Friday, August 26, 2011

Milkshakes


Okay, so I know I haven’t blogged in a while. That makes me uber sad because I totally thought I would sit and write more often. While work and family and work has me busy, I still find myself with a lot of boring down time with which I do nothing, until now. Today I decided to write about something. Anything at all, really … thus I give you a story about milkshakes.

About 3 weeks ago I went to Scarpelli’s in Torrington with my husband. I ate my usual cheeseburger and fries, and watched in amazement as my husband single-handedly devoured his usual … the kitchen sink dog: a foot-long hotdog smothered with heaps of chili, sauerkraut, onions, cheese, and of course, bacon, served in a massive grinder roll. Yeah. Anyway I looked over at the table next to us and saw 3 kids dining with their parents, each with a delicious-looking strawberry milkshake. Despite my fullness, and Zach’s engorgement, we bought one strawberry milkshake to-go, and enjoyed it on the way home. It was soooooo good. Maybe it was delectable because I hadn’t ordered a milkshake in years upon years, or maybe because I saw a kid with something that I wanted, and was finally old enough to spend my own money and indulge. Either way, that was the start to my milkshake kick.

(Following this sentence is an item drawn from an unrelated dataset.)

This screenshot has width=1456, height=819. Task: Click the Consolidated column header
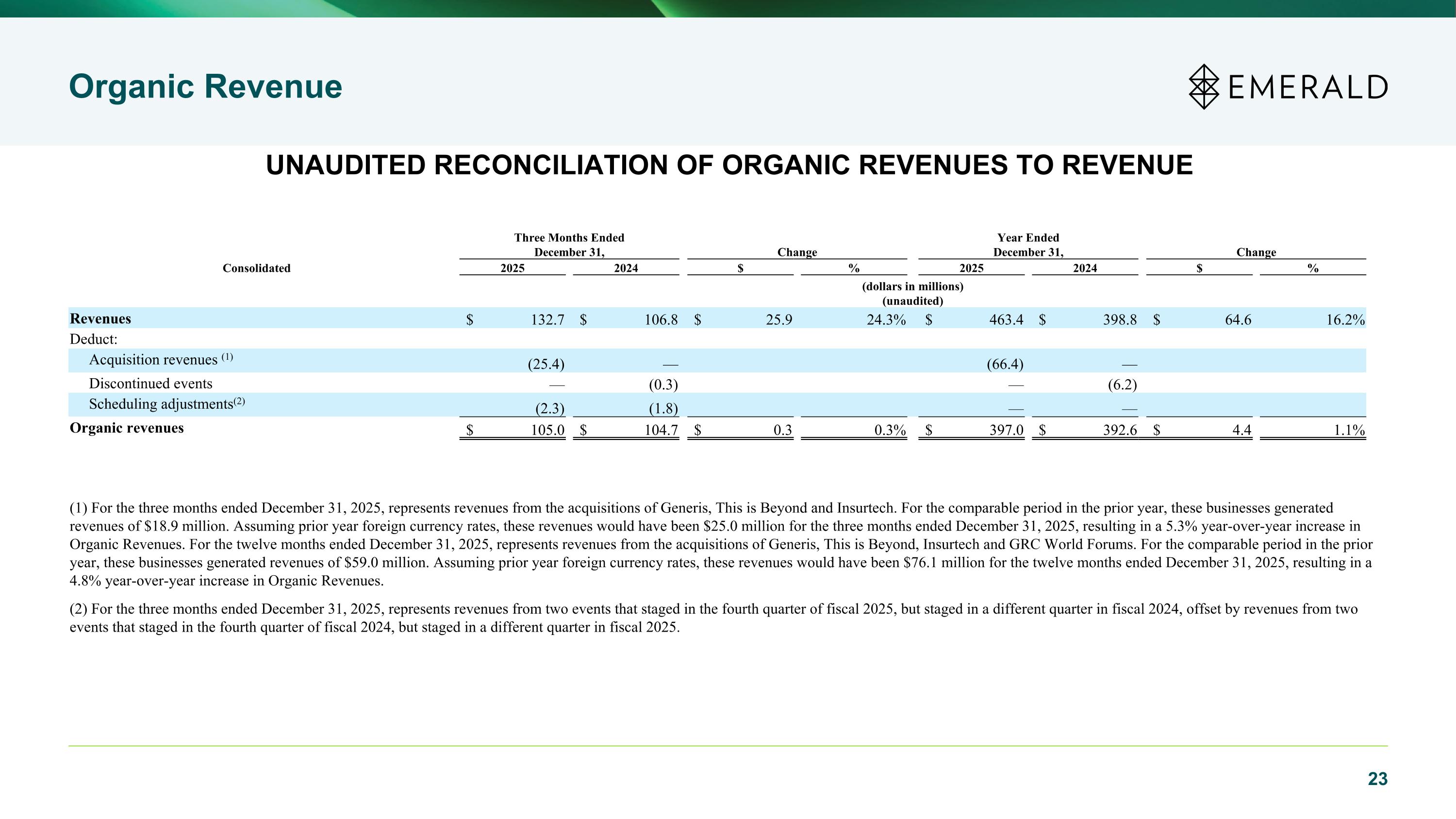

The very next day, on the way home from West Hartford, I saw a Frendly’s in the distance and knew I was only moments away from more strawberry-y, milky goodness. I walked in with a giant smile on my face, and even though I had planned on getting a Fribble, I was persuaded to order a “double-thick” milkshake instead. I watched as the waitress filled up a stainless steel vessel with gigantic scoops of strawberry ice cream, a splash of milk, and then blended the shake for all of 5 seconds before serving us the to-go container and sending us out the door. By the time we got home, 40 minutes later, the drink was STILL virtually undrinkable. My goodness, words cannot tell you how disappointed I was. I had just come off of the best milkshake EVER the day before, and now this? I sucked and sucked and sucked as hard as I could, to no avail. We were basically served a giant cup of ice cream. I believe I even yelled at Zach, “If I wanted to drink ice cream, I would have bought my own half gallon and waited for it to melt!” I told Zach I was never getting a “double thick” ever again.

Day three. Yes, the next day I bought yet another milkshake. I was determined. This time I went to Friendly’s in Torrington and got the Fribble I wanted in the first place. YUCK. The Fribble is basically soft served vanilla ice cream, lots of milk, and strawberry syrup blended to oblivion. That night I remember yelling again at Zach, this time saying, “If I wanted strawberry milk, I would have bought my own gallon of milk and squeezed my own damn strawberry syrup in!!!” Was it so hard to make a decent strawberry milkshake like Scarpelli’s? Anyway, there ended my three day milkshake binge, as I could feel the calories fastening themselves to my ass.

Weeks later, I thought about milkshake #1 and whether or not it was really the best, or if the idea of it was simply better. Who doesn’t think about the movie Grease, and how all you wanted was to go into that 50’s diner, wear a pink poodle skirt and cardigan, eat a greasy burger, and drink a milkshake? Scarpelli’s is far from paradise, but in its slightest resemblance to a childhood flick, I found myself craving what those punks in the booth next to me were ungratefully slurping. My parents would have never let me order a milkshake for dinner. Ever. So instead, I waited 20 years, and drank so many milkshakes in unreasonable succession, I may never want one again. Lesson learned?